Croydon, LONDON -- Legendary musician Phil Collins has officially come out of retirement – kudos to what he describes as a "physical, spine-liquefying orgy of divine proportions". According to sources close to Collins, the former Genesis frontman had been in deep retirement, content with not hitting another cymbal until death, a lucrative biopic, or an unexpected tax audit.

But that all changed during a seemingly mundane Sunday morning, when a ferocious wave of bodily ecstasy rocketed through his 74-year-old frame mid-coitus. "It was like that drum solo in In the Air Tonight, but in my pelvis", Collins said in a press conference, legs trembling, eyes glazed over like a man reborn. "I felt the snare drum of life slap me back into relevance", Collins reportedly moaned, before throwing a tambourine across the room.

Eyewitnesses claim he immediately sprang from his hospital bed, naked except for a sock and a bass pedal, screaming the lyrics to an unreleased track believed to be titled You Can't Hurry Lust, accompanied by what another hospital patient described as "aggressively sensual triangle playing". Medical professionals have called the incident "clinically impossible", whilst Genius users are scrambling to define the genre of "post-coital prog rock".

Collins' upcoming comeback tour, tentatively titled "The Second Cumming", promises pyrotechnics, sensual percussion solos, and a 12-minute rendition of Sussudio performed entirely through thrusts, groans and moans.
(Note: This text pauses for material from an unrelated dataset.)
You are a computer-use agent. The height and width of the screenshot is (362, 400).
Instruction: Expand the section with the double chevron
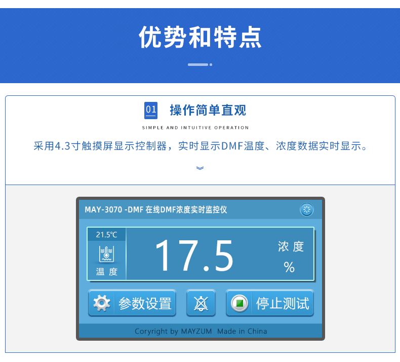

Fans are to expect full-body drum harnesses, tantric lighting, and a stage shaped like a pair of interlocked kettledrums. Early merchandise concepts include "I Paused My Wank To Be Here" T-shirts sold exclusively in puke green and indigo.

The first show will reportedly open with a brand-new track titled "Against All Odds (Look at Me Now, I'm Erect)", followed by a three-song encore and a group cuddle. Collins has confirmed that this will be the last comeback on the stipulation that his appendix does not evolve into a new erogenous zone, in which case all bets and pants are off.